Welcome to our dedicated page for 89Bio SEC filings (Ticker: ETNB), a comprehensive resource for investors and traders seeking official regulatory documents including 10-K annual reports, 10-Q quarterly earnings, 8-K material events, and insider trading forms.
The SEC filings page for 89bio, Inc. (ETNB) provides access to the company’s historical regulatory documents, including current reports on Form 8-K and other Exchange Act filings made while 89bio was a standalone public company listed on The Nasdaq Global Market. These filings document the evolution of 89bio as a clinical-stage biopharmaceutical company focused on liver and cardiometabolic diseases and the development of its lead FGF21 analog, pegozafermin, for metabolic dysfunction-associated steatohepatitis (MASH) and severe hypertriglyceridemia (SHTG).
Among the most significant filings are 8-K reports describing the Agreement and Plan of Merger with Roche Holdings, Inc., the structure and terms of the tender offer, and the contingent value rights (CVRs) linked to future milestones for pegozafermin. Subsequent 8-K disclosures detail the completion of the tender offer, the merger of Roche’s subsidiary into 89bio, and the resulting status of 89bio as a wholly owned subsidiary of Roche. These documents also outline the treatment of common shares, stock options, restricted stock units, performance stock units, and warrants at the effective time of the merger.
Another important aspect of ETNB’s filings record is the notice of delisting and deregistration. In connection with the closing of the merger, 89bio informed The Nasdaq Global Market that the transaction had been consummated and requested that Nasdaq halt trading and delist its common stock. The company indicated its intention to file a Form 25 to remove its listing and a Form 15 to terminate registration of its shares and suspend its periodic reporting obligations under the Securities Exchange Act of 1934.

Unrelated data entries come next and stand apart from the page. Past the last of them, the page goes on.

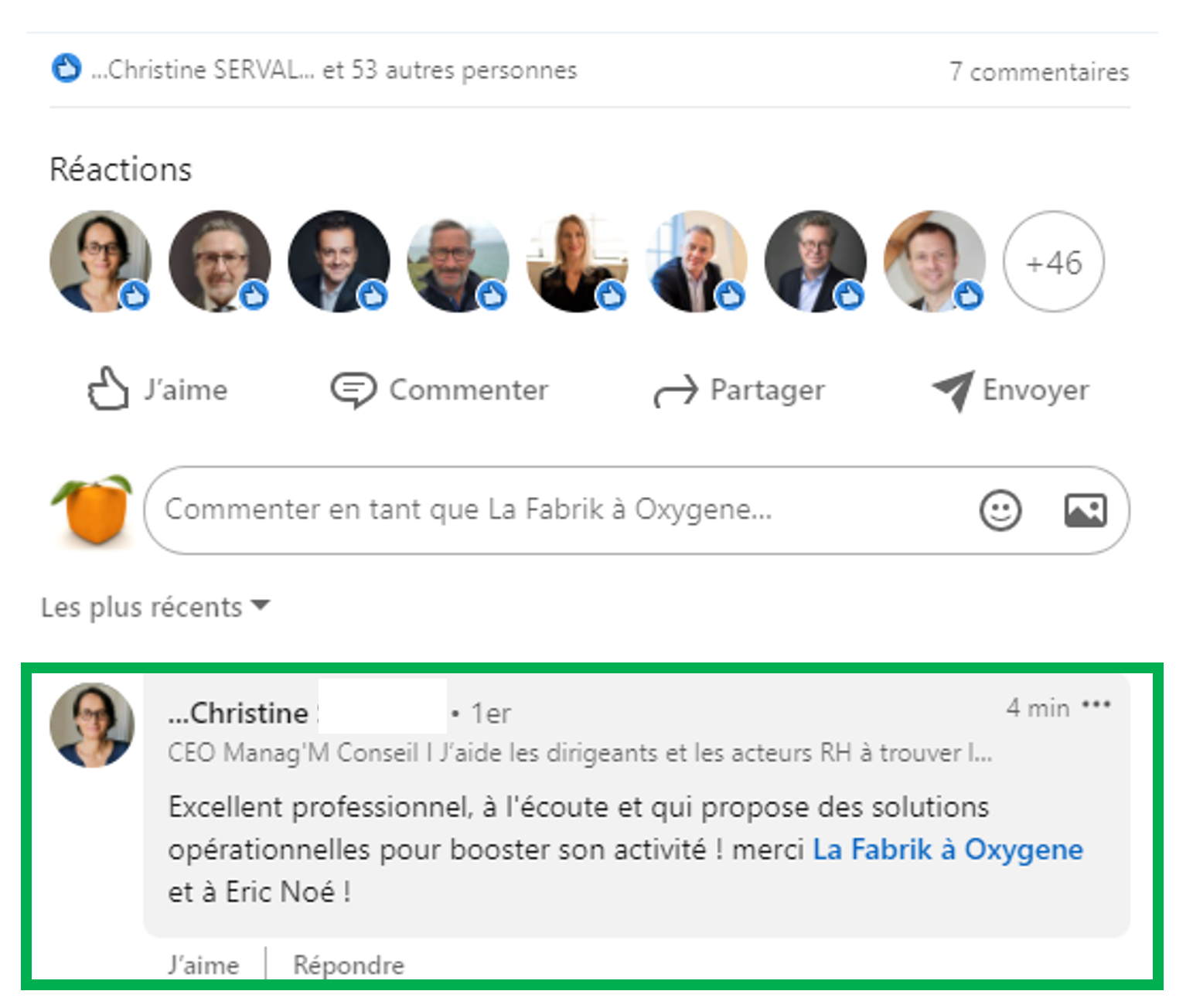This screenshot has height=1008, width=1193.
Task: Click the Commenter speech bubble icon
Action: coord(353,390)
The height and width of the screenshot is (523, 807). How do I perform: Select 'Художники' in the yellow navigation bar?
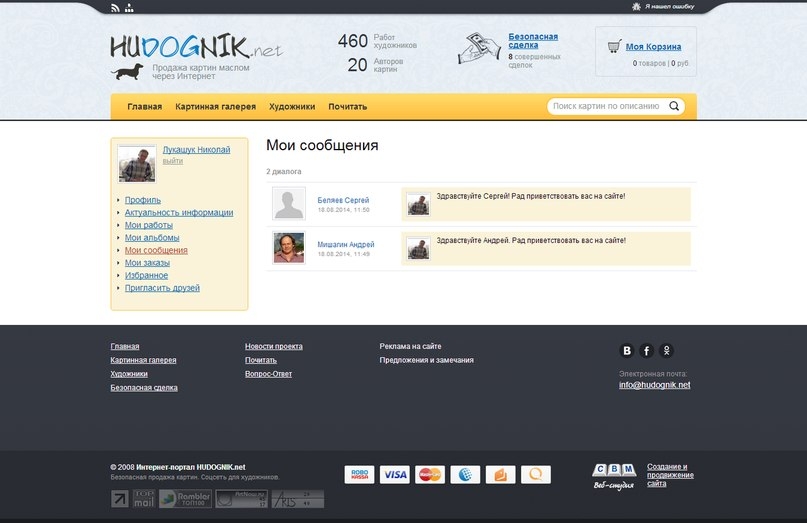[x=292, y=106]
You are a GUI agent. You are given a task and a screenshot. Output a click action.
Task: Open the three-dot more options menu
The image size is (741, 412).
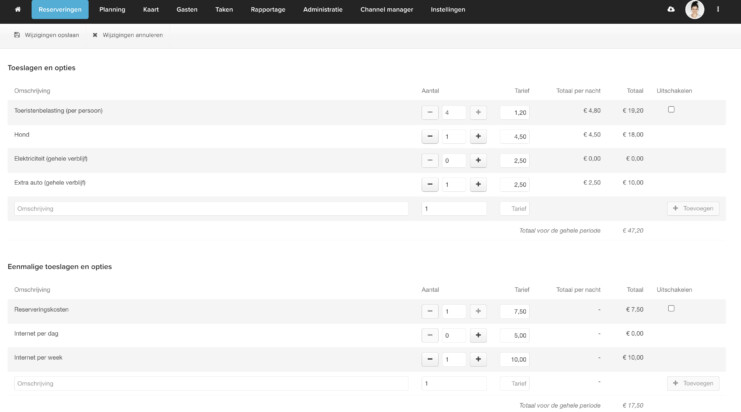point(718,9)
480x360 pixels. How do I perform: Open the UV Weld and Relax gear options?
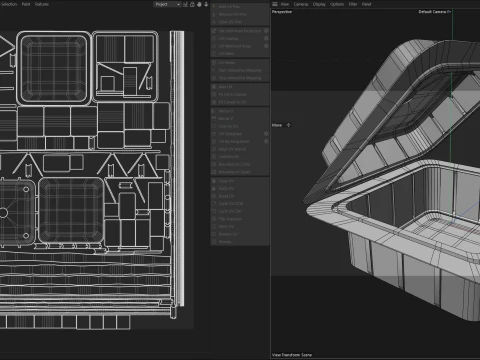266,46
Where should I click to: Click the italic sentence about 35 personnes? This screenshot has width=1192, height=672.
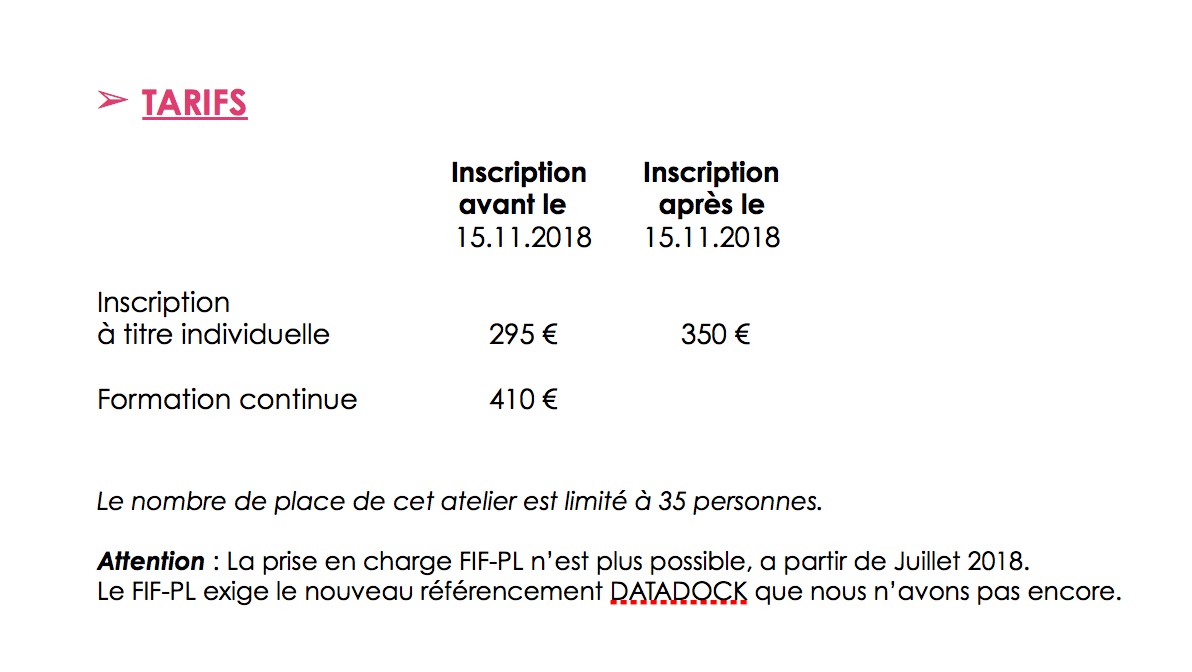[459, 502]
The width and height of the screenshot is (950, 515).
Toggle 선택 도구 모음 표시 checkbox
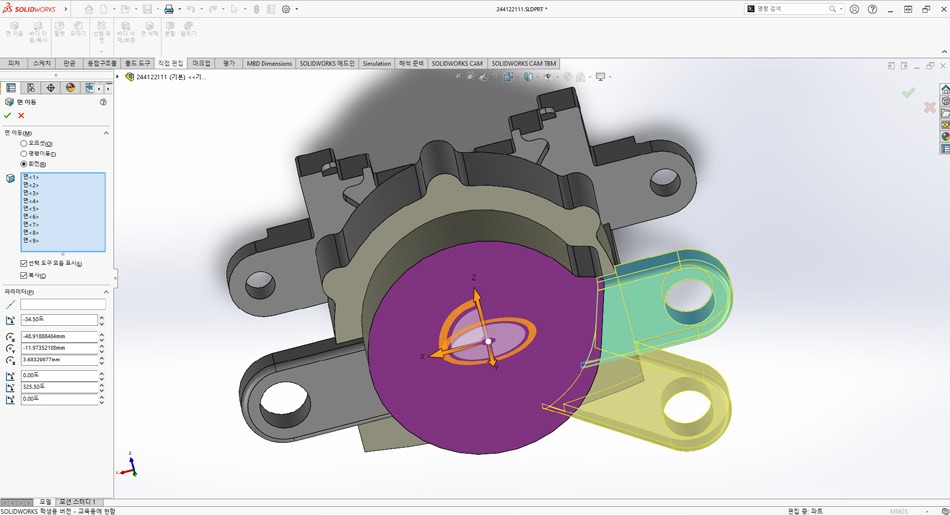click(24, 263)
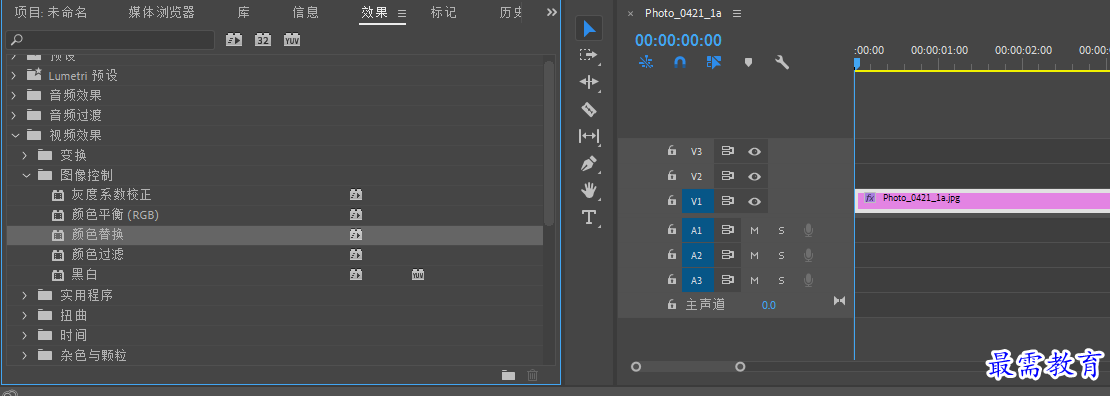
Task: Select the Type tool
Action: 588,217
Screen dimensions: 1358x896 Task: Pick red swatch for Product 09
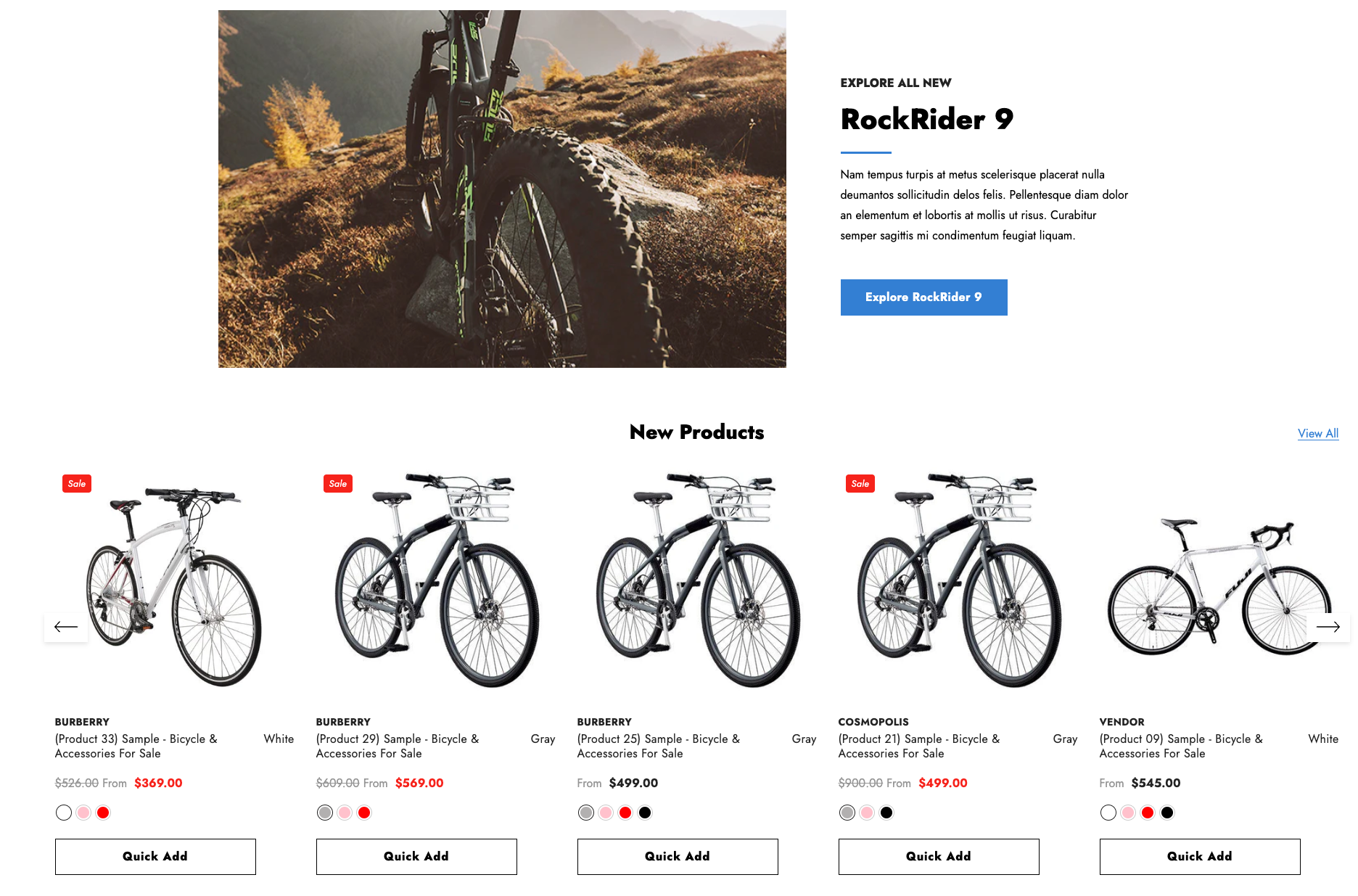(1148, 813)
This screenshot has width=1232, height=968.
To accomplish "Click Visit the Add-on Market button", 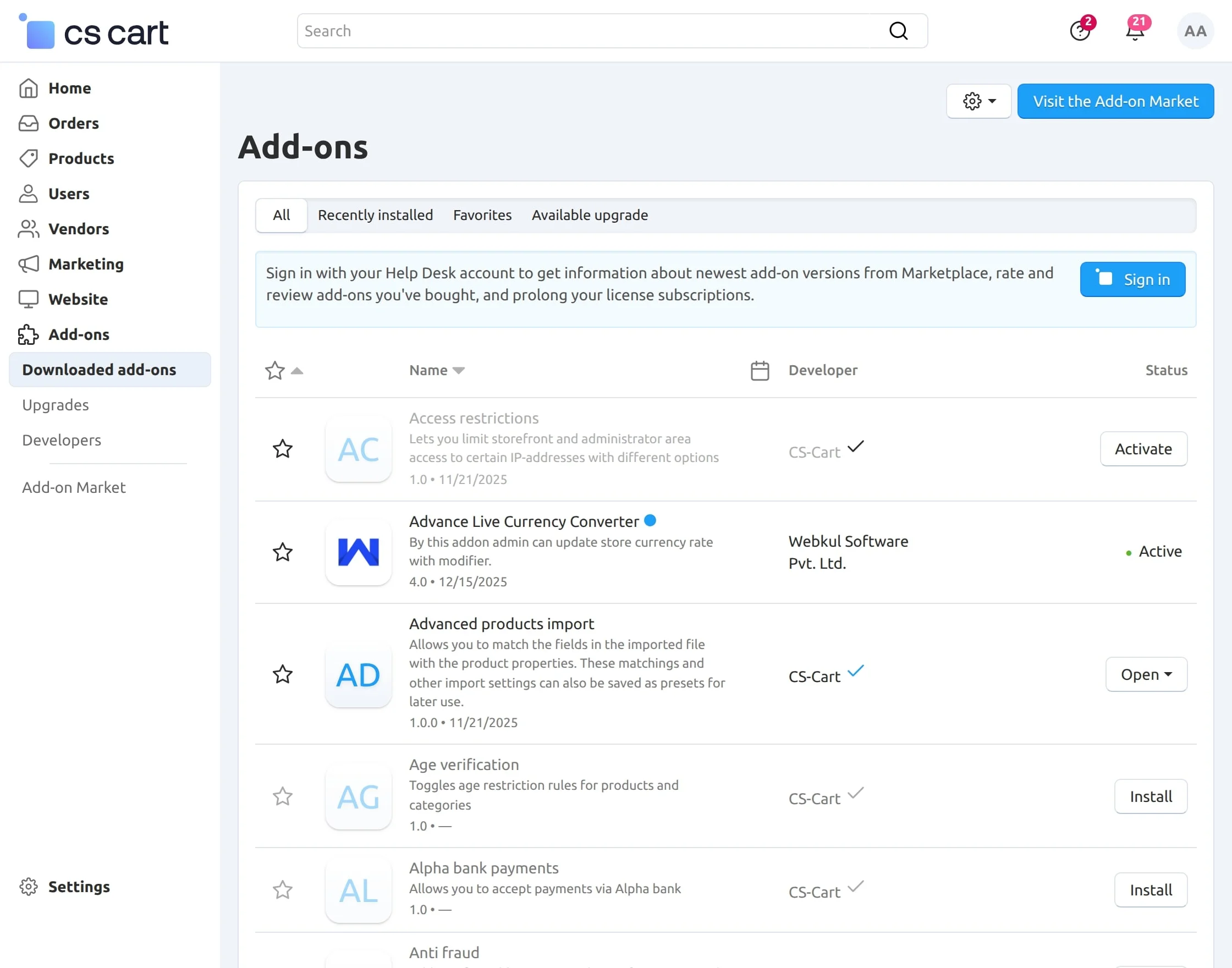I will 1115,101.
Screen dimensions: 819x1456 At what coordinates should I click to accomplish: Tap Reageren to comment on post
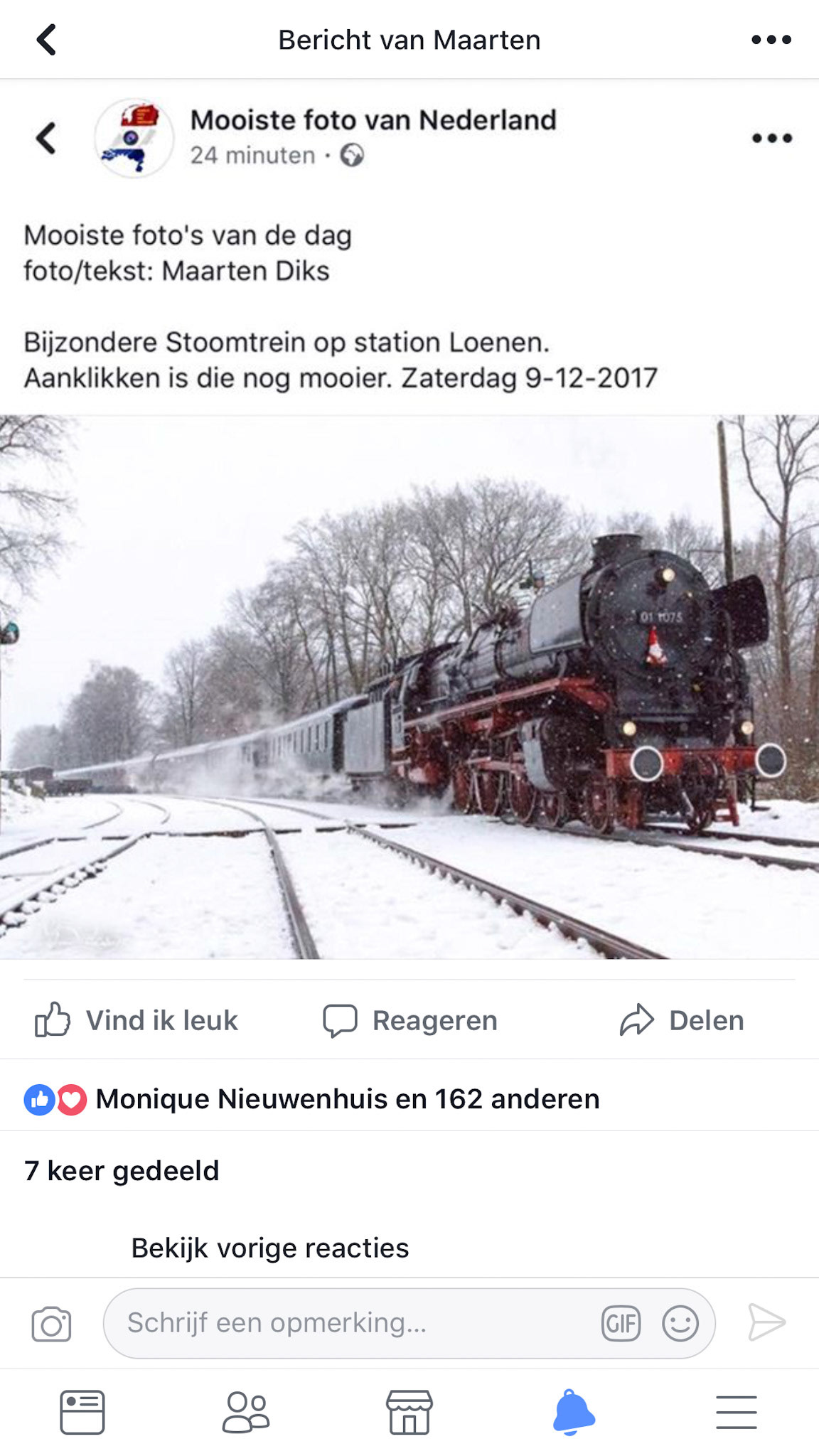[x=410, y=1020]
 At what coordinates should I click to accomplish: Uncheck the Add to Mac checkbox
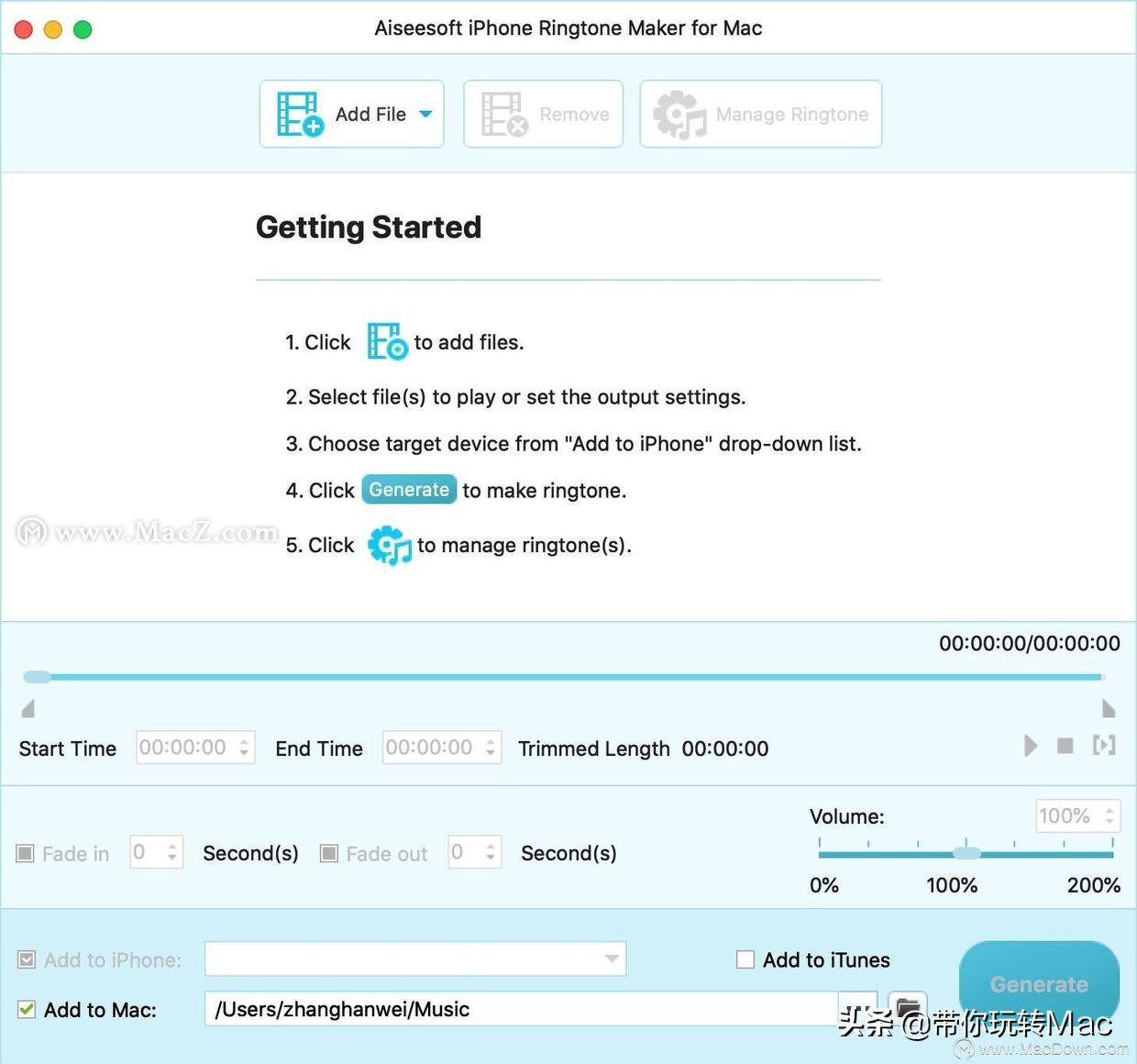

On this page, users can review these historical SEC filings and, with the help of AI-powered summaries, quickly understand complex transaction terms, capital structure changes, and key milestones in 89bio’s development programs. Real-time connections to the EDGAR system ensure that the available archive reflects the company’s last reported regulatory documents under the ETNB ticker, including merger-related agreements, CVR details, and notices of delisting and deregistration.
89bio, Inc. entered into a merger agreement with Roche Holdings and a merger subsidiary under which Roche will commence a tender offer to acquire all outstanding shares for $14.50 in cash per share plus one non-tradeable CVR per share that can pay up to an aggregate $6.00 per share if specified clinical and regulatory milestones are met. The tender offer initially will remain open for 20 business days and may be extended in limited increments, and at the Effective Time each outstanding share (other than excluded shares) will convert into the right to receive the tender consideration.
The CVRs are non-transferable except for limited exceptions and tie payments to three milestone outside dates: Milestone 1 by March 31, 2030, Milestone 2 by December 31, 2033, and Milestone 3 by December 31, 2035. Supporting stockholders representing approximately 13.4% of shares agreed to tender and vote in favor. The agreement includes a $79.9 million termination fee (and a reciprocal reverse fee) in specified circumstances and is subject to HSR and other regulatory clearances.
Janus Henderson Group plc filed a Schedule 13G/A disclosing beneficial ownership of 20,788,363 shares of 89BIO, Inc., equal to 14.2% of the class. The filing reports shared voting power and shared dispositive power of 20,788,363 shares and indicates no sole voting or dispositive power for that reporting person.
Janus Henderson Biotech Innovation Master Fund Ltd separately reports beneficial ownership of 7,392,199 shares (5.1%) with shared voting and dispositive power. Item 4 notes JHIUS may be deemed the beneficial owner of 20,463,654 shares (13.3%). A power of attorney executed December 9, 2022 is attached, and the filing is signed by Kristin Mariani on 08/14/2025.
89bio reported heavy Phase 3 investment and a strong cash position while recording sizable operating losses. The company held $129.1 million in cash and $432.1 million in marketable securities, totaling $561.2 million as of June 30, 2025, which management says is sufficient to fund operations for at least one year.
Operating results show a $111.5 million net loss for the quarter and a $182.8 million net loss for the six months, driven by R&D of $103.9 million in the quarter, including a non-recurring $40.0 million payment to BiBo for construction of a commercial manufacturing facility. The company has an accumulated deficit of $1,007.3 million, outstanding term loan principal of $35.0 million, and contingent obligations including up to $65.0 million in Teva milestones and a remaining $13.5 million payment for the BiBo facility upon completion. The Israeli tax audit produced a formal assessment and the company recorded an $5.3 million unrecognized tax benefit, while noting potential additional exposure. Ongoing Phase 3 programs for MASH and SHTG continue enrollment with key topline timing disclosed in the MD&A.